The other vintage story is the first part of an unpublished adventure of The Peacemaker, by Joe Gill and Pat Boyette. This was written and drawn in 1968, but has not been published until now. It’s a great story, created by the original Peacemaker team in their prime, and it’s also of interest because the character is among the group of Charlton superheroes that was sold to DC Comics in the early 1980s. In fact, the character “The Comedian” from Alan Moore’s Watchmen was based on The Peacemaker.

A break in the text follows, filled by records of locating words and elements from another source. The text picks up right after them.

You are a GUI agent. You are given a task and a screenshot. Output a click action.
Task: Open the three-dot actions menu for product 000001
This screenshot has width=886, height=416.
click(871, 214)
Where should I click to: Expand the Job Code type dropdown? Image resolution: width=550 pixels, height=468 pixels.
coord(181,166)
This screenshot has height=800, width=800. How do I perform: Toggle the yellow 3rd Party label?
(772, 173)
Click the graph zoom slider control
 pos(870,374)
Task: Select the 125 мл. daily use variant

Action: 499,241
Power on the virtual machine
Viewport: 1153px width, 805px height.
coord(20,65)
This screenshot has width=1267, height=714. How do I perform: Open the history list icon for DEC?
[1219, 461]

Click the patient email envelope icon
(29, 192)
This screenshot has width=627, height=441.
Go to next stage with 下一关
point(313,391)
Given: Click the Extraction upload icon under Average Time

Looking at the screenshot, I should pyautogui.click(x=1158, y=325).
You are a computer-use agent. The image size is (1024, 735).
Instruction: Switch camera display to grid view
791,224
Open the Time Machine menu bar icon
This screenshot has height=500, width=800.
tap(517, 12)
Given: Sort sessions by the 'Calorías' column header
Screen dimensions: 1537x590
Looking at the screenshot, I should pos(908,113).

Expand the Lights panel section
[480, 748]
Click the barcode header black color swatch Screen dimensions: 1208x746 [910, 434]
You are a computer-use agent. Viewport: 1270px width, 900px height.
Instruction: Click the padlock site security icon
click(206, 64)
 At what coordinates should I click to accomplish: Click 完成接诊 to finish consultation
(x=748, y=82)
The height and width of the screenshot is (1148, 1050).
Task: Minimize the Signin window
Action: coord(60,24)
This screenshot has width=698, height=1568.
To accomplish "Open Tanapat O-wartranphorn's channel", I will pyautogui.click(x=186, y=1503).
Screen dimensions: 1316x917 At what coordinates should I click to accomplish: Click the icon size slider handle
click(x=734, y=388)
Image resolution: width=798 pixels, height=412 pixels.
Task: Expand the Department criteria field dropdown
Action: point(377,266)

The bad news and good news is that both of these vintage stories will continue in issue #3. The bad news is that they aren’t complete in this book. The good news is that The Charlton Arrow will continue for many issues to come.
The response to the first issue was so great that a second title, Charlton Action, will soon be added to the fold. Ordering details for this book, as well as the second printing of the first issue and Classic Hot Rods and Racing Comics can be found HERE.
Bernie Wrightson On The Mend
I wrote about the master horror artist, Bernie Wrightson, and his health issues last month. From his Facebook page comes word that he’s doing better…
“Bernie was discharged from the hospital last Thursday, and is feeling pretty good, with no apparent long-term effects. We still have many tests, and possible surgery in front of us. He apologizes for having to cancel his appearances at Capitol City Comic Con and SDCC. We will take the rest of the year’s schedule show by show, as we’re not sure what the doctors have in store for him. Thanks so much for all the kind notes and well-wishes!! Bernie is quite touched!! You are the best fans on Earth!!!”
This is wonderful news and PopCult wishes Bernie a speedy recovery.
Starstruck Bigger Than Ever
This is what I wrote about Starstruck back in 2010…
Starstruck is set in a bizarre alternative future. Billed as a space opera, Starstruck follows the offspring of two powerful houses as they vie for wealth and dominance in a universe that is newly freed from the Incorporated Elysian Republic. Populated by characters such as Baron Bajar and his son Kalif and daughter Lucrezia, the story recalls Shakespeare, if he’d collaborated with Douglas Adams.
Lee’s complex story makes for a very rewarding comic-reading experience. The visuals are beautiful, thanks to Kaluta’s art, but Lee’s story provides more than simple eye candy. There are strong female characters, exotic settings and lots of alien landscapes on which to play.
The Starstruck Treasury Edition should be available through your local comic book shop or online sources. It is a work of art that should be lovingly gawked-at by all comics fans.